While I disagree with your view that Bitcoin is perfect money, I certainly agree that absent a 21M cap, there is literally no argument whatsoever for Bitcoin.
exactly why it will never happen...why destroy your own value?
 
How will users (I assume by users you refer to Bitcoin holders) pay miners?
I assume you phrased the question this way because a common argument of why bitcoin has failed (or will fail) is that holding it is not the same as using it.

Our grandparents, our parents, and we, grew up using a currency that was not money. Bitcoin is both a currency and a money. We are judging this from a fiat perspective.

What about holding gold, or silver, is that not using it? It is still a medium of exchange, not between strangers, but from your present self, to your future self. Gold bugs and bitcoiners are simply converting their excess time in the present, into value they can spend in the future.

If Nikola Tesla's whitepaper on electricity had said that it could be used to run electric motors and electric lights, that does not preclude it from being used for AI, computers, and securing the first engineered money.

Quoting the whitepaper's "a peer-to-peer electronic cash system" as some sort of decree from the god of bitcoin that must be honored, is what created BCH. If people want that, they have the option of using it.

My guess is that 80% of the wealth in bitcoin is purely speculators that want more fiat dollars. That is not my use case, but I recognize that as a valid, if not optimal use of bitcoin. I do use it, I make dozens of lightning transactions and probably 2 or 3 on chain per week. Some people only take bitcoin. Some, like my mechanic, give a discount for using bitcoin (he wants bitcoin and hates taxes). Sometimes, bitcoin is literally the only way to get something from overseas (ivermectin and hcq during covid).

Bitcoin is a versatile tool. It's a Swiss Army knife we haven't played with enough to discover all of its uses. It can even fight election fraud.

 
Last edited:
One of the biggest misconceptions in broader crypto is the belief that these tokens compete on tech features. People think it's a tech revolution. It's not. It's a monetary revolution. [Brian] Armstrong and others think better smart contracting, faster settlements, and DeFi protocols are what's going to drive value.

What this exercise asks:
1. Quote, word for word, everything in the passage on Bitcoin from "Quoting the whitepaper's" down to "fight election fraud.".
2. In the passage on Bitcoin, what two reasons are given for the writer's mechanic offering a discount to customers who pay in bitcoin?
3. Carry on writing the passage on Bitcoin as a monetary revolution, beginning after its final sentence.

Dataset excerpts:

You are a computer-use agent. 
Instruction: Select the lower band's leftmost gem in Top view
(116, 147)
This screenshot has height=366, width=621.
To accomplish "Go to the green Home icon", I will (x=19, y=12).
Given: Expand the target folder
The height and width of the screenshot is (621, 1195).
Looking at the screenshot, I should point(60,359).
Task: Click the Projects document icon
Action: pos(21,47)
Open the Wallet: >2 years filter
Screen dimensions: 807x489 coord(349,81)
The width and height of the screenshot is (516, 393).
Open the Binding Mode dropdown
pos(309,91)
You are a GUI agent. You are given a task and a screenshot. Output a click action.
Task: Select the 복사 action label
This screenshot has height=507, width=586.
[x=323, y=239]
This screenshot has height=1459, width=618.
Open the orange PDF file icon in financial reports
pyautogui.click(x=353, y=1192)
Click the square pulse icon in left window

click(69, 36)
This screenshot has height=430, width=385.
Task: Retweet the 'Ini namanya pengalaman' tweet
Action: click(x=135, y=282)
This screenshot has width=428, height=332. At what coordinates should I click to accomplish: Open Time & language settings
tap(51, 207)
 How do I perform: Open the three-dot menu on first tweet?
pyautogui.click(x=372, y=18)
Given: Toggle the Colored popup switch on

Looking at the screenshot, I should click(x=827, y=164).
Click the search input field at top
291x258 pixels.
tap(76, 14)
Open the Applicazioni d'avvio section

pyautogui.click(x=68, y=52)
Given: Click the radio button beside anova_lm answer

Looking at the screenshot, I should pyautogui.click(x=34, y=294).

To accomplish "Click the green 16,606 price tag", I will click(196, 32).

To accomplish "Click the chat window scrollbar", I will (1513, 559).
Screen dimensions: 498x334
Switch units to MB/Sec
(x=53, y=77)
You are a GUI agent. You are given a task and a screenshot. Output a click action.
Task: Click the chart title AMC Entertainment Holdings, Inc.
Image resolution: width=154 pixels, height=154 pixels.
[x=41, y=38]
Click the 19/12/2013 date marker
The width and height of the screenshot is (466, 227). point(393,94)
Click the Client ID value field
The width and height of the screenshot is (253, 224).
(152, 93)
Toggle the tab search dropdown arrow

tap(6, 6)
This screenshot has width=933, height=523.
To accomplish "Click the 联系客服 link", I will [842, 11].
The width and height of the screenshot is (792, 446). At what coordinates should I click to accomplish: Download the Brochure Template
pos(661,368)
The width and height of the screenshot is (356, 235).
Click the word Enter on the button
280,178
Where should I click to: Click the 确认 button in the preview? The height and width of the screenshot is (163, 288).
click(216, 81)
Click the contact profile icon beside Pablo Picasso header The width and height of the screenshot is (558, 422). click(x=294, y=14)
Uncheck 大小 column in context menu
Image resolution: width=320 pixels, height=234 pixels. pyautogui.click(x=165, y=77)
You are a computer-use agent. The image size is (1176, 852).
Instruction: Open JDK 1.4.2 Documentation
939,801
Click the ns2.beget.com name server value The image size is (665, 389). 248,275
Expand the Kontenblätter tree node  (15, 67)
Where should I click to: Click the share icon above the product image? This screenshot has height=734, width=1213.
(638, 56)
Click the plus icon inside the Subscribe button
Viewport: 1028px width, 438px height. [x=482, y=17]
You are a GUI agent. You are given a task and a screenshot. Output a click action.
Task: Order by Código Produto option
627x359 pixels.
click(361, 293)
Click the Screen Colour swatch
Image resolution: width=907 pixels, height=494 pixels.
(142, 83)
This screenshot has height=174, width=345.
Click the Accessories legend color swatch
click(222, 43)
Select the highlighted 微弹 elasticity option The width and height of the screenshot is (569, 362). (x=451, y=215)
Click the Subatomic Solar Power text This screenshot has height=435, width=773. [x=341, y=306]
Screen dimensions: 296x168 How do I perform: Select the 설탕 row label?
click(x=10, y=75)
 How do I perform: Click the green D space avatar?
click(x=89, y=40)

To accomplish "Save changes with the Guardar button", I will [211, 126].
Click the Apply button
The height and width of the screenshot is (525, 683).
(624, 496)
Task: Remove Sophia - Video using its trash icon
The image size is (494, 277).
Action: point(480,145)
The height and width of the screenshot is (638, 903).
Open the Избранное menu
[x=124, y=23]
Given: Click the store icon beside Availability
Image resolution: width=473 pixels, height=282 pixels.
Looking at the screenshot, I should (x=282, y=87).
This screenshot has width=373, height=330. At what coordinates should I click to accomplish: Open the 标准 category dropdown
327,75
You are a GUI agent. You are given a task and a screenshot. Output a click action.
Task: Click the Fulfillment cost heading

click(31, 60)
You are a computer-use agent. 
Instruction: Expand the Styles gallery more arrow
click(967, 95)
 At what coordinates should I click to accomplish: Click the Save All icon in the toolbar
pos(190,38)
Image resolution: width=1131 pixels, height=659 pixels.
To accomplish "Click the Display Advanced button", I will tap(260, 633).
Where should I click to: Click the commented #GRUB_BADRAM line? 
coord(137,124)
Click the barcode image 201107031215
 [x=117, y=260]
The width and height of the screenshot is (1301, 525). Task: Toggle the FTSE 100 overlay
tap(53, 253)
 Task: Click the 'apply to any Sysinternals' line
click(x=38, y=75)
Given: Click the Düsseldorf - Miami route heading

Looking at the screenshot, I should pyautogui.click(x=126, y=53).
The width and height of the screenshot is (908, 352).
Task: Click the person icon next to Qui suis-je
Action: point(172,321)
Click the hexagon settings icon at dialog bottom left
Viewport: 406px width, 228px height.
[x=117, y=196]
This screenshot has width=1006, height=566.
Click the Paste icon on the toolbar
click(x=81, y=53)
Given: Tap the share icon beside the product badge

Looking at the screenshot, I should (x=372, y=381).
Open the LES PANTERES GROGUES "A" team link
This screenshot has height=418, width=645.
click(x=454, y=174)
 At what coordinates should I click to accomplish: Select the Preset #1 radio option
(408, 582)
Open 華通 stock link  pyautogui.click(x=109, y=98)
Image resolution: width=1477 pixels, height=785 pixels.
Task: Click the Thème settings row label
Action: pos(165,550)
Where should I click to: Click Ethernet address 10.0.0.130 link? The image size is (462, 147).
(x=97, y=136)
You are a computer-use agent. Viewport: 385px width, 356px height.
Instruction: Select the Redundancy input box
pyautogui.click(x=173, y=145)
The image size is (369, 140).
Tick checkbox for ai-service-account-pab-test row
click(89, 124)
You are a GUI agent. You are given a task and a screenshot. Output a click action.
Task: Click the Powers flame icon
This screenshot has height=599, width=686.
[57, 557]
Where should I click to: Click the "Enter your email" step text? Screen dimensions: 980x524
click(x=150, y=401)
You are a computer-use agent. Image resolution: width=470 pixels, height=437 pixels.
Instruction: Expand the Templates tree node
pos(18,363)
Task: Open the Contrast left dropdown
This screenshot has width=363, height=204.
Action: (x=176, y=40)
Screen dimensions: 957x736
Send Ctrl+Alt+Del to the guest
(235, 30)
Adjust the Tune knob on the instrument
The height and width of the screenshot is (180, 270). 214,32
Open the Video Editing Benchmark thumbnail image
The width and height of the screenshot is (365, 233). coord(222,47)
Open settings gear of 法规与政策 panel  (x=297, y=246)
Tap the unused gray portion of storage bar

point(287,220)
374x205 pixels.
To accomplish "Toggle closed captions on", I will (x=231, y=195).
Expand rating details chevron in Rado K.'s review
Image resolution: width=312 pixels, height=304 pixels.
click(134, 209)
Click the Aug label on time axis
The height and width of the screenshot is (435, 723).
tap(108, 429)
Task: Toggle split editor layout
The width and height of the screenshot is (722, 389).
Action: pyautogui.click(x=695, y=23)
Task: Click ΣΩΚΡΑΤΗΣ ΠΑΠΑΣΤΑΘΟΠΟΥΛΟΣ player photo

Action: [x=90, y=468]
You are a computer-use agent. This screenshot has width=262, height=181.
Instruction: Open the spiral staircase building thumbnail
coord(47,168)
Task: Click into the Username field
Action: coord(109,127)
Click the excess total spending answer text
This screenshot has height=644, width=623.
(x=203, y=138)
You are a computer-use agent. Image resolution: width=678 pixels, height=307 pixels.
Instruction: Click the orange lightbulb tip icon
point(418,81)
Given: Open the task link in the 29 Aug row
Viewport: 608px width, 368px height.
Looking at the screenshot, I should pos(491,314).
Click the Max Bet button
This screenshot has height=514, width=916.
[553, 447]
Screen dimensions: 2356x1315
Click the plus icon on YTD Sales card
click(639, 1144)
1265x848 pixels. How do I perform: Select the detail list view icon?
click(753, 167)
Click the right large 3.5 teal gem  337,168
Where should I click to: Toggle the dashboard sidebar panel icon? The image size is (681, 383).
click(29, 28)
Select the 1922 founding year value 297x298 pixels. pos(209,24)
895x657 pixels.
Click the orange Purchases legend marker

Written responses:
1.
Quoting the whitepaper's "a peer-to-peer electronic cash system" as some sort of decree from the god of bitcoin that must be honored, is what created BCH. If people want that, they have the option of using it.

My guess is that 80% of the wealth in bitcoin is purely speculators that want more fiat dollars. That is not my use case, but I recognize that as a valid, if not optimal use of bitcoin. I do use it, I make dozens of lightning transactions and probably 2 or 3 on chain per week. Some people only take bitcoin. Some, like my mechanic, give a discount for using bitcoin (he wants bitcoin and hates taxes). Sometimes, bitcoin is literally the only way to get something from overseas (ivermectin and hcq during covid).

Bitcoin is a versatile tool. It's a Swiss Army knife we haven't played with enough to discover all of its uses. It can even fight election fraud.

2. He wants bitcoin and hates taxes.

3.
Bitcoin is certainly a tech innovation. The combination of proof of work with a difficulty adjustment, distributed consensus, and a hard cap supply is incredibly innovative and enabled by a novel combination of disparate technologies, but what it enables is a superior monetary good for the Digital Age. Once you have a free market for monetary goods, they compete on monetary properties, not tech properties. Bitcoin is relatively slow, simple, and boring, and that's because it needs to be. It limits the attack surface and increases social scalability so it can affect billions of people in a positive way.

Bitcoin's beauty is found in its simplicity. That simplicity makes its monetary properties ironclad. Millions of tokens have come and gone over 17 years, and none have come close to Bitcoin's success.

--Marty Bent
 
Bitcoin's beauty is found in its simplicity. That simplicity makes its monetary properties ironclad. Millions of tokens have come and gone over 17 years, and none have come close to Bitcoin's success.
Yes, as chance has said, it's a slow adoption as we have tons of people, tons of normies, and tons of inertia from older financial types and boomers/dinosaurs.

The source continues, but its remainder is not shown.